In all of the 15 minutes that the old man stood in the rain,
dripping water from his shiny white hair, chin and suede elbows, serenity never
left his eyes, and amusement his lips. He could totally have passed as an
ancient sculpture, just left there in the rains, washing away, melting,
vanishing right there in front of your eyes in the haze of the torrential
downpour. His stance was hypnotizing; there was nothing different or special at
all about him. Everyone around him were enjoying the romantic whether – couples
walking hand in hand, friends fooling around, kids dancing around in their gum
boots and raincoats, parents sitting on a bench and watching their kids,
yelling warnings when the children ran too far, loners sitting there and losing
themselves to the rains. Everything was dreamlike; like the scene had just been
cut out of a happy movie. If there was something or somebody to look at, you
would choose to see the kids: carefree, innocent, thrilled or the couples:
blissful and romantic. Who would want to look at a lonely old man and feel
guilty about his solitude and have images of their children’s treachery in
their heads?
The middle-aged lady sitting at the bus-stop was
compulsively arranging the pleats on her umbrella to tie it just like it had
been when it was brand new. Even though she had been doing it just to pass time
until her bus arrived, the sight was very disturbing. 5 minutes into her
constant straightening of the fabric, the bus had arrived and in a hurry to get
in, she stuffed the umbrella in her already overflowing bag. All the tidy
pleats lost, it lay messy and forgotten in the lady’s bag while she now sat in
the window seat, enjoying the monsoon outside.

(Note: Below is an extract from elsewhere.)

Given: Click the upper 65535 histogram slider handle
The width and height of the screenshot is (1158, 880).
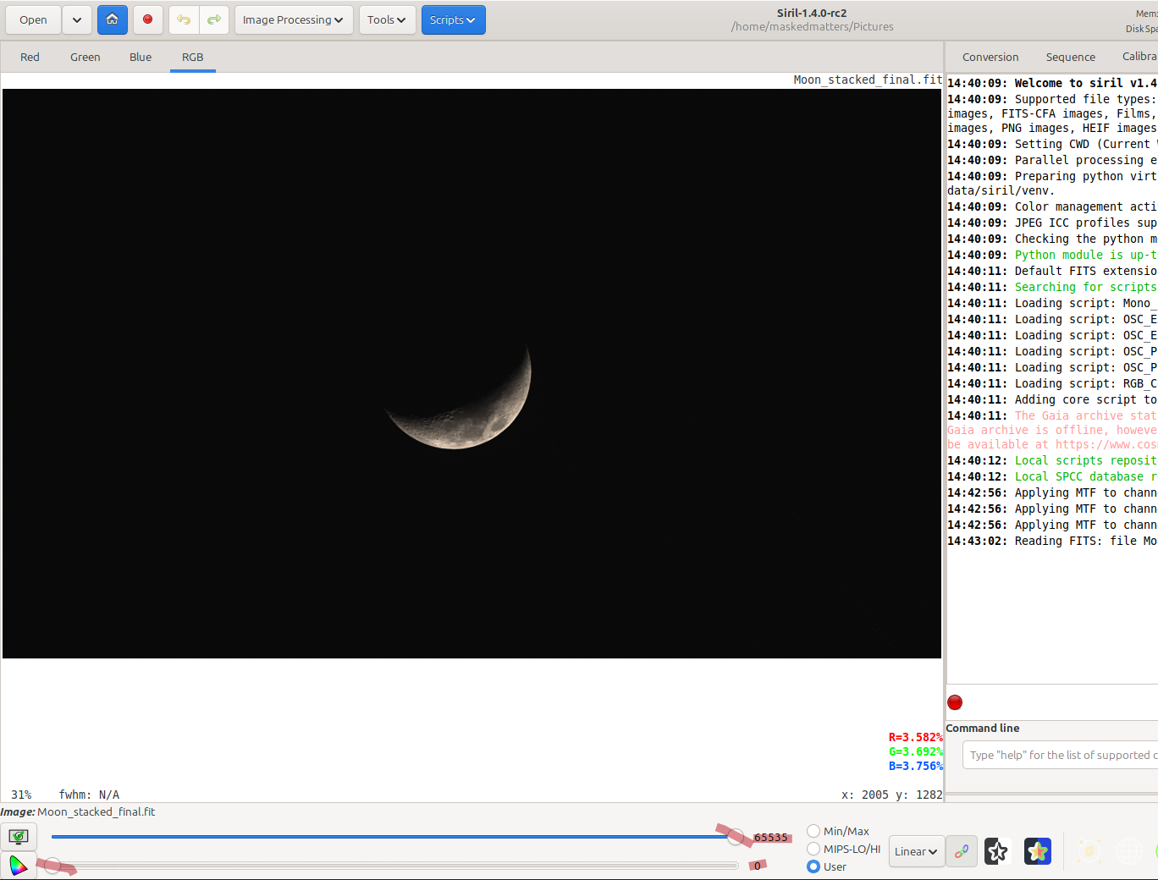Looking at the screenshot, I should (x=736, y=837).
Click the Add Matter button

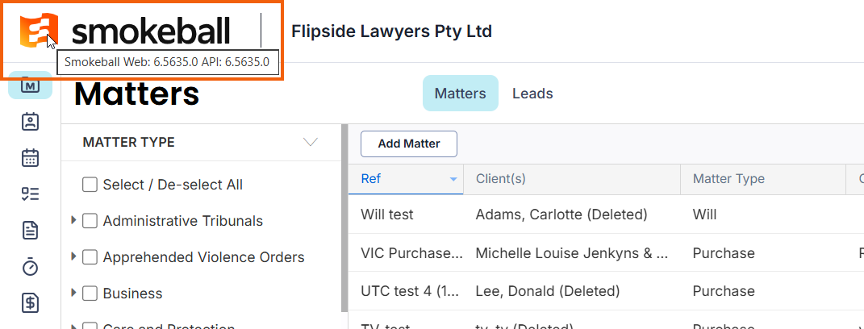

A little kid stood at the edge of the footpath, his legs
see-sawing against the concrete. His annoyed expression didn’t leave much too
the imagination. Every few seconds his eyes would search his shoes for any sign
of damage, having already lost his watch to the rains. He was extremely fidgety.
He’d hold his raincoat together tightly around his body and just try to be
comfortable when his cap would fall off his head; when he’d let go of his
raincoat to adjust his cap, his t-shirt would get wet and he would yell audible
profanities at the rains or maybe to the broken zipper of his raincoat. But
right out of nowhere, his head smoothed out of what seemed like permanently
etched creases, his irritation was replaced with a coy and hopeful smile and he
was smartening the little of himself that he could. The next minute a pretty
girl holding a girly umbrella had approached him and all the previous annoyance
forgotten, he let go of the raincoat and followed her into the never-ending
downpour.
It wasn't like her to be so impulsive or irresponsible but she
seemed to have forgotten just what she has been missing out on in her busy,
scheduled life and what she was slowly turning into.
She closed her umbrella, stepped out of the
shelter of the bus stop and started walking, not caring for the first time in all
these years about the consequences or about what lay ahead.